During the 1996 New Hampshire Republican primary, McCabe was the executive director of the campaign of Bob Dole. McCabe also founded the McCabe Consulting Group in 1996. McCabe was also an early partner at DCI Group, "a full-service public and government affairs firm based in Washington, D.C."

==2004 Presidential campaign activity==
In the spring of 2004, Chris LaCivita, who preceded McCabe as president of Progress for America, left DCI to work on two Republican Senate campaigns. McCabe then succeeded him as president of PFA, PFA and DCI having close ties, as PFA's fund-raising and ad buying is run by employees of DCI Group. and was very active during the 2004 Presidential Election.

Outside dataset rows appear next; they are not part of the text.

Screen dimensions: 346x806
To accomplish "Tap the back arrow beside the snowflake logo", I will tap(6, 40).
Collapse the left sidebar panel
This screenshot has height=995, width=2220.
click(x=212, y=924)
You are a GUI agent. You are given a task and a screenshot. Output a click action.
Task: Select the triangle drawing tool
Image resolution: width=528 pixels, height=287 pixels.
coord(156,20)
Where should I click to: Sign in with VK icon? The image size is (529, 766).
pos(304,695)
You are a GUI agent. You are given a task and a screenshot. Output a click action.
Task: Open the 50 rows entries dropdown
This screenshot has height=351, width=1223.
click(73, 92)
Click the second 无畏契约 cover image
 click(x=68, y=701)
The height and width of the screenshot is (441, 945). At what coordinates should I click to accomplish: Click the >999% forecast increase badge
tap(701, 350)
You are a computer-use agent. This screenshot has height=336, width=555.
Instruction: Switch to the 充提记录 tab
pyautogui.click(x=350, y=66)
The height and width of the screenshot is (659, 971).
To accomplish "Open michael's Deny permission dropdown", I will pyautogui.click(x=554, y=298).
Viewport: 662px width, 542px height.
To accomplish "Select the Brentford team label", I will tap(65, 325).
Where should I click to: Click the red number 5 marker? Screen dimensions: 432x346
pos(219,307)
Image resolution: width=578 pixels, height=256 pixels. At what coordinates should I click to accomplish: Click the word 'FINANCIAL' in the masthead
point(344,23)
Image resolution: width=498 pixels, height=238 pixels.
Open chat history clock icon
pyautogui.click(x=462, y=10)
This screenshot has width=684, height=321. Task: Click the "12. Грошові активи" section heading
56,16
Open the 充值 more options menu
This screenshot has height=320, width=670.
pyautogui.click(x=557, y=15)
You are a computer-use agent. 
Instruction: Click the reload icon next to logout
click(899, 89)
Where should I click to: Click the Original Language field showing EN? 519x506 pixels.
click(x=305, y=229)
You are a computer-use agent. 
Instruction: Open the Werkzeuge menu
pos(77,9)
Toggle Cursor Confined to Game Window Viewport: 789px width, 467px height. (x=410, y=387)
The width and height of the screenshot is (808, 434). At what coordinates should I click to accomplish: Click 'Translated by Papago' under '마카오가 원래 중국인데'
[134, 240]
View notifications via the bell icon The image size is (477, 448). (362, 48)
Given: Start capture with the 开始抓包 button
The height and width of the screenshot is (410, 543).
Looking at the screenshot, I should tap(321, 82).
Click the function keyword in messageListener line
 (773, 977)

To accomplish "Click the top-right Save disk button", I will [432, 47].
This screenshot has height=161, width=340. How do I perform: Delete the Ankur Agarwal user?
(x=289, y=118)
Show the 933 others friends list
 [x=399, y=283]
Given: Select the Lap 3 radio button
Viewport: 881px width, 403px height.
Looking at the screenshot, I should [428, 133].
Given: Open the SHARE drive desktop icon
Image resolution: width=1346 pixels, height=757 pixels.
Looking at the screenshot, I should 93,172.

Many Republicans were, at the time, criticizing Democrats for exploiting a loophole in campaign finance law using so-called 527 groups. The Bipartisan Campaign Reform Act, passed by Congress in 2002, was intended to limit the influence of corporations, labor unions and wealthy individuals by putting strict limits on their contributions to any candidate, political party, or PAC.

For example, in 2004 the maximum individual donation to a US presidential candidate was $2,000. Such limits do not apply, however, to a "527" group like MoveOn.org that maintains independence from regulated committees and does not expressly advocate the election or defeat of a particular candidate. McCabe, as President of the Progress for America Voters' Fund, was a primary public spokesperson for the Republican shift from decrying liberals' use of 527s and starting their own. "We felt it was imperative that we engage in the debate and help level the playing field to counter what the liberal 527s have done over the past year, beating up President Bush", he told reporters in August 2004.

In May 2004, the Federal Election Commission announced that it would not rule on the legality of the 527 groups until after the 2004 Presidential election. In October, McCabe said that his creation of PFA's 527 was in direct response to that decision by the FEC. By October, 2004, McCabe and the PFA Voters' Fund had raised $32 million, including $5 million each from just two people: Dawn Arnall, the wife of Ameriquest Corp. chairman Roland Arnall, and Alex Spanos, who owns the San Diego Chargers. The PFA Voters' Fund spent more than $20 million on television ad campaigns, including one called "Ashley's Story" which featured a 15-year-old Ohio girl who had lost her mother in the September 11 attacks hugging President Bush and saying, "All he wants to do is make sure I'm safe". The ad was considered one of the most successful of the campaign.

==Later activities==
In 2005, McCabe noted that "half of his group's $18 million war chest remains unspent", and that PFA would use those funds "during the next nomination process". McCabe also used these resources to support George W. Bush Supreme Court candidates. Interviewed by Newsweek, he praised Bush's selection of Samuel Alito to succeed Sandra Day O'Connor on the Supreme Court of the United States, contending that Alito's record would overcome elements of the campaign against his confirmation. Under McCabe's leadership, PFA acted quickly setting up websites and engaging in lobbying for the confirmation of both Alito and John Roberts.

McCabe is also "one of the founding partners and CEO of CustomScoop, an electronic news clipping service specializing in corporate public policy news tracking". He is also on the Brooks School Board of Trustees, and the University of New Hampshire Foundation Board.